(Collected data entries)

##########

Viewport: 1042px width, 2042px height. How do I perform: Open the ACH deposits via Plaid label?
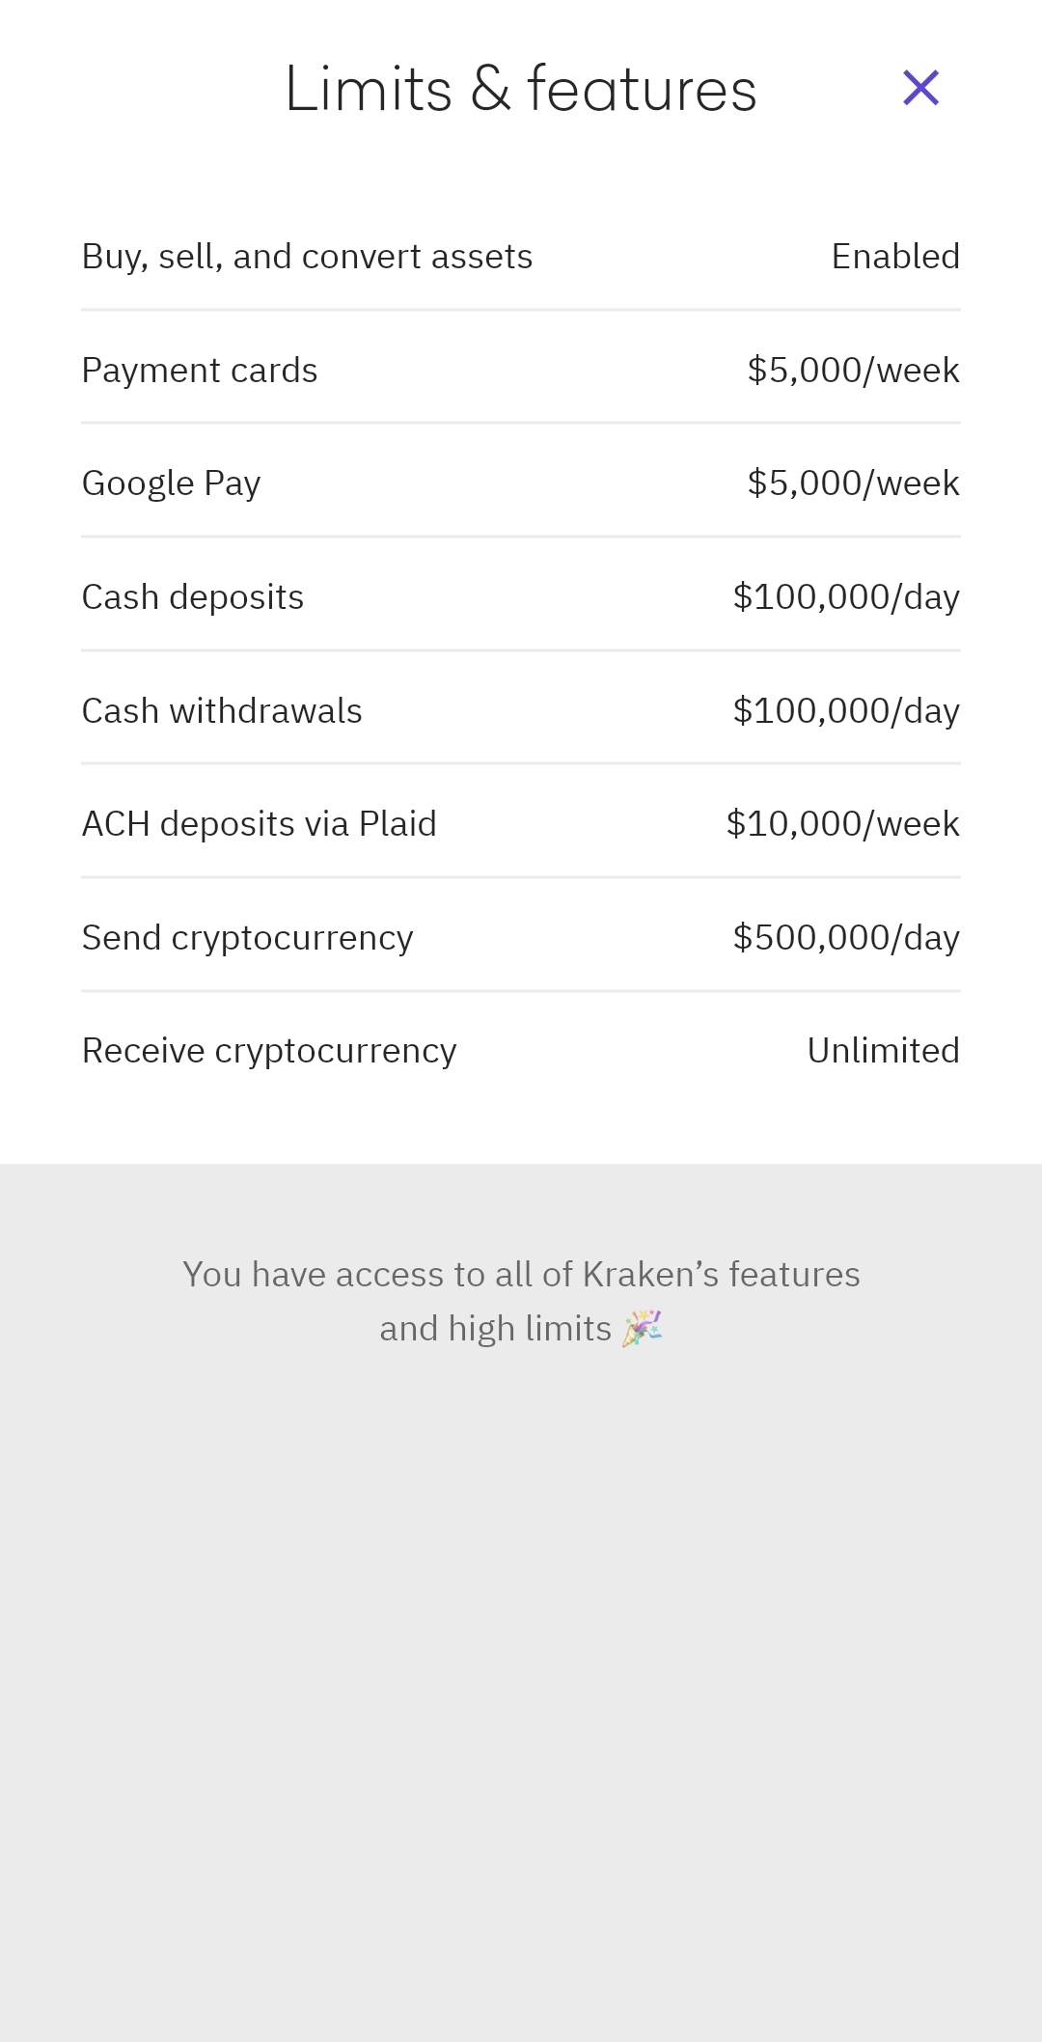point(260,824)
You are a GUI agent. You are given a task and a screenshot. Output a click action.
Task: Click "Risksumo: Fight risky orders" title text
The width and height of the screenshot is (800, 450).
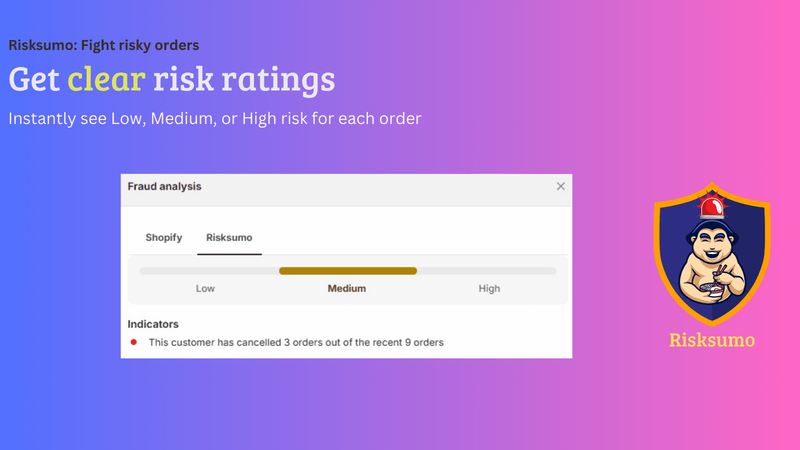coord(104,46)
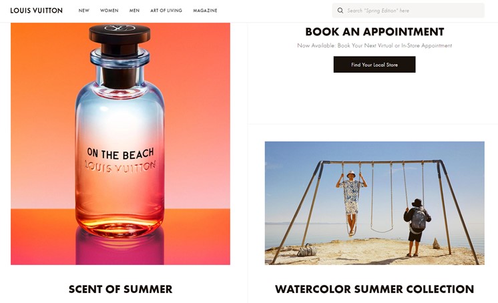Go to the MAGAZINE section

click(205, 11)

##########

Could every line above be set down exactly, with the pictures omitted?

**RESPONSE:**
Viewport: 1042px width, 2042px height. How do I perform: Open the ACH deposits via Plaid label?
point(260,824)
You are a GUI agent. You are given a task and a screenshot. Output a click action.
Task: Click "Risksumo: Fight risky orders" title text
The width and height of the screenshot is (800, 450).
coord(104,46)
Go to the MAGAZINE section

click(205, 11)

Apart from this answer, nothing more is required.